In second Example, the company’s earning per share is increasing but due to some reason its share price is not increasing. Due to which the P/E ratio of the company is decreasing. So its EPS is increasing with 100% returns but the P/E ratio is decreasing, still it can be a good investment. That is, the decrease in the P/E ratio does not mean that it is not a good investment every time, as we saw in the previous case.

2nd Case Example – In the second case, we will learn how to identify good stocks by having high P/E ratio.

First Example – In this we can see that both the share price and earning per share of the company are increasing. But the share price is increasing very fast due to which the P/E of the company is also increasing. So in this situation, a high P/E stock may turn out to be a good investment. Generally, the share price of high growth companies tends to grow very quickly, so its P/E is also high. But this does not mean that you should start considering high P/E stocks now. So, let’s have a look on second example –

Second Example – So in this, we can see that the share price and EPS of the company are continuously decreasing. But its earnings per share is falling faster than share price due to which its P/E Ratio is increasing.Therefore, it may also happen that it may not be a good investment even if the P/E Ratio increases.

Also Read – Vikas Lifecare Share Price Target

### Types of PE Ratio

Due to having 2 types of EPS, we also get to see 2 types in P/E ratio. The first is the Trailing P/E ratio and the second is the Forward P/E ratio.

1. Trailing Twelve Months (TTM) P/E Ratio – This metric is the most widely used form because it is the most authentic. Basically, trailing P/E is calculated by Dividing Current share price to its previous 4 quarter Earning Per Share (EPS). It is much easier to calculate because historical data is used i.e. companies declare the financial results every quarter and it is more authentic than Forward P/E, how can it be known now?
2. Forward P/E Ratio – To get the forward P/E, we need to divide the current share price by the predicted EPS. Therefore it is not very accurate as it uses estimated figures. It takes a lot of expertise to get forward P/E because in this we have to predict the growth of the company.

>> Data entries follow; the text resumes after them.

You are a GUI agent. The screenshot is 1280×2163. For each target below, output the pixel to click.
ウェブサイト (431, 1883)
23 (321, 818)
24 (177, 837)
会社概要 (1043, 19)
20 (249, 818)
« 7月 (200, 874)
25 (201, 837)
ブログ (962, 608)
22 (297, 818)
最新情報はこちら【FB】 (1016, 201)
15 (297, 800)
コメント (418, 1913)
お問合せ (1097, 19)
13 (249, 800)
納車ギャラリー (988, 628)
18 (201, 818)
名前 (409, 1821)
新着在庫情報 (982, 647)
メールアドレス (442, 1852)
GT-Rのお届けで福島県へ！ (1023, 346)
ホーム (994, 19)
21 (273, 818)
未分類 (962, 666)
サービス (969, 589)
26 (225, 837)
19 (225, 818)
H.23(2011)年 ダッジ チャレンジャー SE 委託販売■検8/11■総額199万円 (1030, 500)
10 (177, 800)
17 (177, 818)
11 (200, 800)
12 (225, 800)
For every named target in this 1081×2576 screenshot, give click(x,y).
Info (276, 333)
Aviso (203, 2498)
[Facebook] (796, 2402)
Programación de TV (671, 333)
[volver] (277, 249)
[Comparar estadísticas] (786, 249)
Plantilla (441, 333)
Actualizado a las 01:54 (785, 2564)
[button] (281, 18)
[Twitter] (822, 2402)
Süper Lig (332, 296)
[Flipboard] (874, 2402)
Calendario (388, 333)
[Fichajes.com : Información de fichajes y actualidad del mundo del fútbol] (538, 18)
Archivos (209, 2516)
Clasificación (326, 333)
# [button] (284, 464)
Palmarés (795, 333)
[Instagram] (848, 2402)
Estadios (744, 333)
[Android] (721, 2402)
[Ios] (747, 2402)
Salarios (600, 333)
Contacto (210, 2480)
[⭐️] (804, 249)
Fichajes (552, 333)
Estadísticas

### Advantages and Limitations of PE Ratio

It is not so easy to predict the stock market by a single metric to estimate its potential. There are many such metrics which have advantages as well as limitations. Similar is the case with P/E ratios as well, let us first look at its Advantages of PE Ratio, after that we will see its disadvantages.

• With the help of this we can find out which company is getting the lowest price.
• With the help of this we can find out the high growth company. PE of high growth company is very high. This happens because people show interest in buying by paying more money.
• PE ratio is also one of the important tools with the help of which we get help in analyzing the company.
• This makes it difficult to use correctly as different industries have different PE.
• It does not happen every time that the company which has low PE is getting cheap price or the one whose PE is high is high growth company and vice versa.
• Earning Per Share (EPS) is used to calculate PE ratio, which is misleading

## Conclusion

We have tried our best to make you understand about Price to Earning Ratio as best as possible. Improvement will be done in this article gradually so that this blog becomes more and more informative. Maybe you can also tell your opinion about the P/E ratio in the comment section so that people get more help.

So that’s all in this article, you can tell by commenting about whom you want to know next. And maybe then share this blog as much as possible and if you want to ask anything, then you can ask by commenting.

## FAQs

Q: What is a good P/E Ratio?

Ans: Such a ratio which is capable of giving you good returns in future is known as Good P/E. Sometimes stocks with low P/E give good returns and sometimes companies with high P/E give good returns. That’s why in this article you have been told how to fund good P/Eratio

Q: Why PE is not a good indicator?

Ans: The EPS of the company is seen to get the PE ratio, which is misleading, so the P/E ratio is not a good indicator.